Every stochastic model can be emulated by many functional relationships (with stochastic inputs), but not the other way around; functional relationships can only be approximated, as a limiting case, using stochastic models.

But can’t one always represent a deterministic functional relationship by a degenerate point mass distribution? In fact, in the paper with the party example [Balke and Pearl, 1994], after arguing that CBNs are insufficient, in a later section (titled “Party again”), they show how to represent the party example with a CBN that includes the exogenous variables and uses point mass distributions. I guess Pearl would categorize this as a limiting case?

In [Pearl, 2009; Section 7.2.2], Pearl addresses intrinsic non-determinism, which cannot be represented by an FCM. In this case, he constructs a causal Bayes net that performs valid counterfactuals. He contrasts the validity of this causal Bayes net with ordinary ones:

This evaluation can, of course, be implemented in ordinary causal Bayesian networks (i.e., not only in ones that represent intrinsic nondeterminism), but in that case the results computed would not represent the probability of the counterfactual $Y_x = y$. Such evaluation amounts to assuming that units are homogenous, with each possessing the stochastic properties of the population. Such an assumption may be adequate in quantum-level phenomena, where units stand for specific experimental conditions, but it will not be adequate in macroscopic phenomena, where units may differ appreciably from each other. In the example of Chapter 1 (Section 1.4.4, Figure 1.6), the stochastic attribution amounts to assuming that no individual is affected by the drug (as dictated by model 1) while ignoring the possibility that some individuals may, in fact, be more sensistive to the drug than others (as in model 2).

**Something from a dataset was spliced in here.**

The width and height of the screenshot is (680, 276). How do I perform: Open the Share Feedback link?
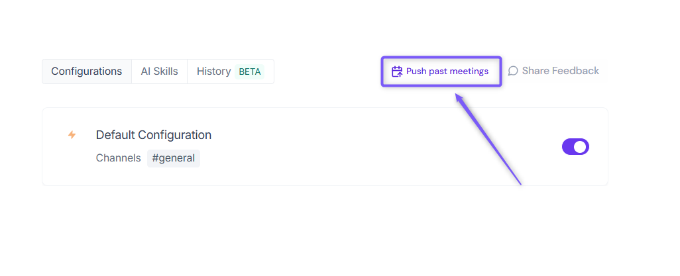tap(553, 71)
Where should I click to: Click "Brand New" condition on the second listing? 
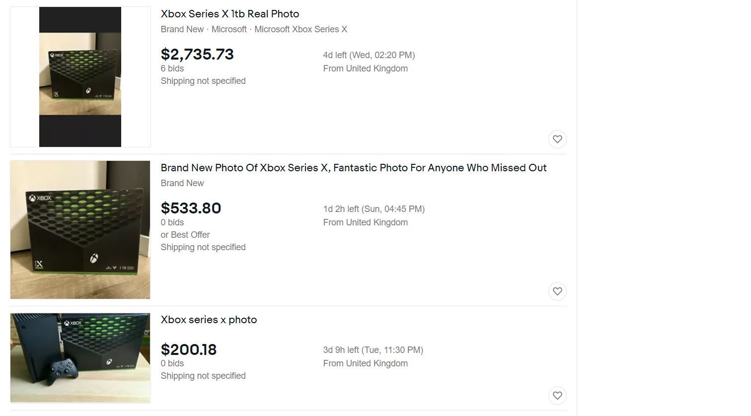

But again, the patient example that he references uses a causal Bayes net with only the endogenous nodes. The reason it amounts to assuming that the units are homogenous is because the exogenous nodes are no longer included.

So, in conclusion, my best interpretation of Pearl’s claim is that no causal Bayes net with only the endogenous nodes can compute counterfactuals. If my interpretation is incorrect, please let me know; I would like to understand.

Edit:

A word about the exogenous variables U: These variables specify a “unit”, be it an individual, an agricultural plot, time of day, etc, whatever refinement is needed to make all relationships deterministic. I hope this clarifies the dilemma posed in your last paragraph.

## References

1. Balke, Alexander, and Pearl, Judea. “Probabilistic evaluation of counterfactual queries.” AAAI, 2011.
2. Lewis, David. Counterfactuals. John Wiley & Sons, 2013.
3. Pearl, Judea. Causality. Cambridge University Press, 2009.